Para sus alumnos, el representó una ruptura de los viejos esquemas de enseñanza del derecho, cuyos efectos no pudieron ni examinarse ni evaluarse en su momento; porque su método no podía insertarse ni ponerse en parangón con los que en forma tradicional servían para enseñar el derecho. ¿ Cómo fue posible que don Juan llegara a nuestra Escuela y que por un largo tiempo enseñara en ella con un método tan rupturista, tan diferente, tan inusual, en una época en que se cuestionaba reciamente todo lo que saliera de los moldes aceptados? Creo que la justa respuesta está en el fuerte carácter y personalidad de un gran director de esta Escuela, don Victorio Pescio Vargas, que reconoció el valor de un maestro como Bardina.
Don Juan, fue un iconoclasta cuya verdadera importancia recién pudimos spreciar cuando maduramos como personas y como hombres de derecho. El nos ayudó a “sentir” el derecho y los valores que le dan sustento mucho más que la lectura de códigos y de leyes, de reglamentos y decretos y, todo esto, con una profunda humildad, sin hacer notar su saber ni presumir que esta fuera la única manera de enseñar el derecho.

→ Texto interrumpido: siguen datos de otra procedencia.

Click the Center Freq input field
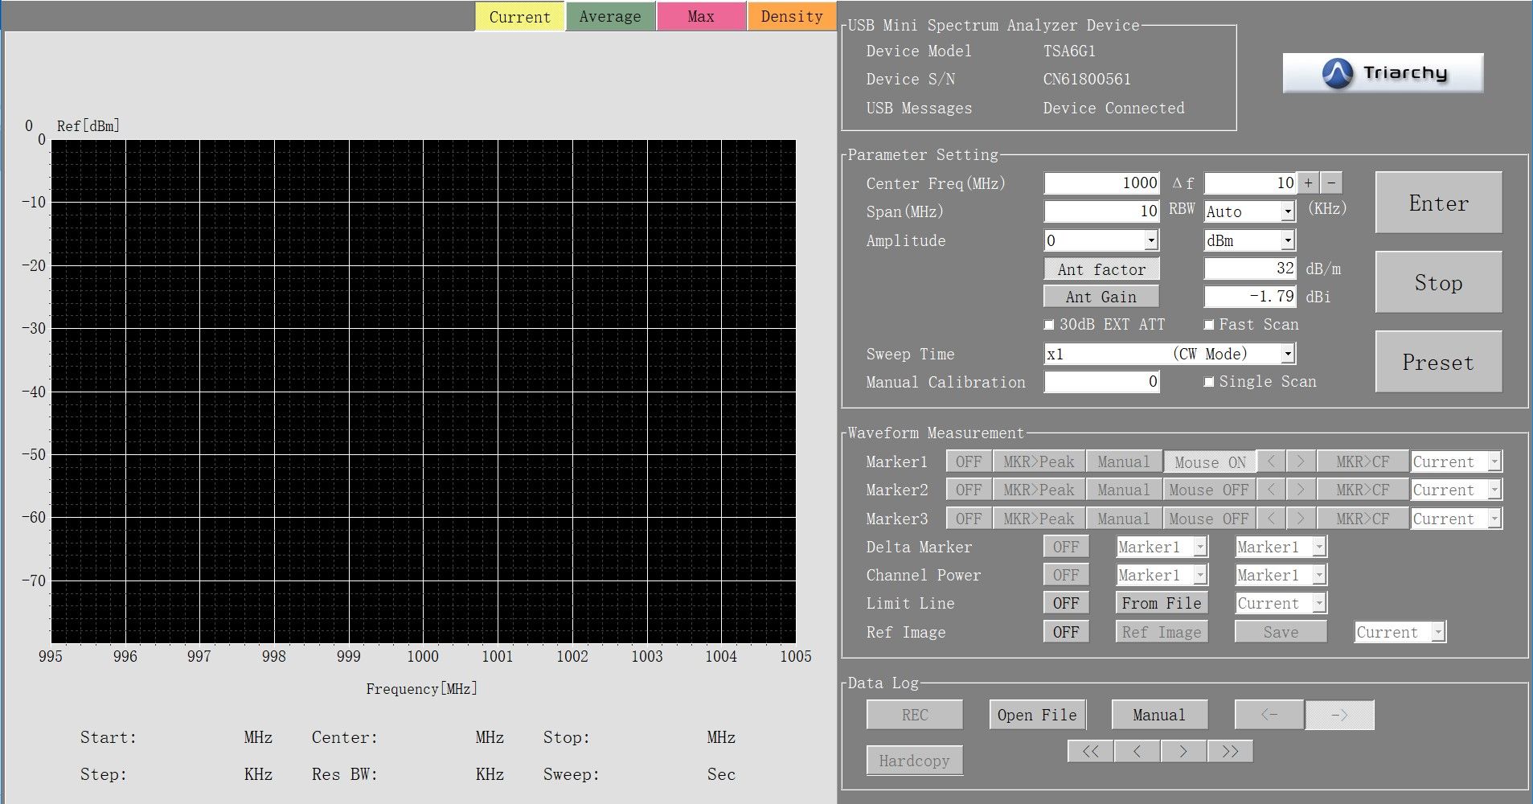[x=1101, y=183]
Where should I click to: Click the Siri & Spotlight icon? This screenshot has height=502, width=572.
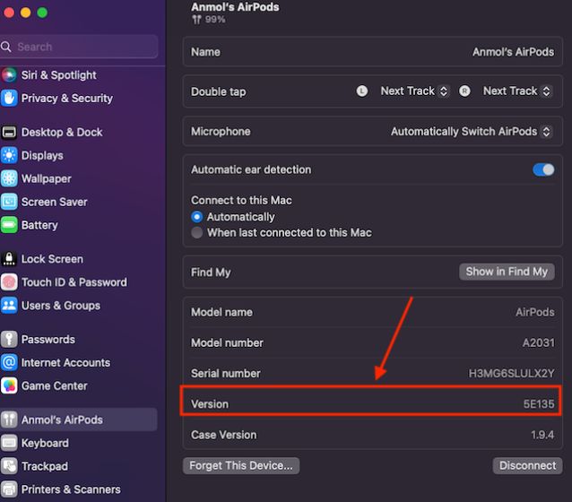pos(9,75)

El no deafiaba la ley positiva ni pretendía que se la transgrediera, sino que se la refinara para hacerla más justa en beneficio de la paz social y de la propia conciencia.

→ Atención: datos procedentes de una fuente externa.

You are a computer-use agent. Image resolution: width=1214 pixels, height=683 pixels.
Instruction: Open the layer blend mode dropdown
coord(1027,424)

Para los que hayan leído el libro o visto la película “ La Sociedad de los Poetas Muertos”, las escenas en que el profesor Keating ordena a sus alumnos arrancar del libro de literatura la definición de poesía, porque esta no resiste la frialdad de un texto escrito, porque el concepto tiene muchas lecturas y porque, en definitiva, la poesía y lo poético son simplemente inefables, será más fácil entender la visión que de don Juan Bardina tenemos los que fuimos sus discípulos.
El no nos pidió arrancar las páginas del Código o quemar los textos legales, pero quiso que nos acercáramos a ellos con la conciencia preparada para entenderlos, como una manera de hacer más fácil la convivencia entre los hombres, más grandes la tolerancia y la fraternidad y más respetada la libertad.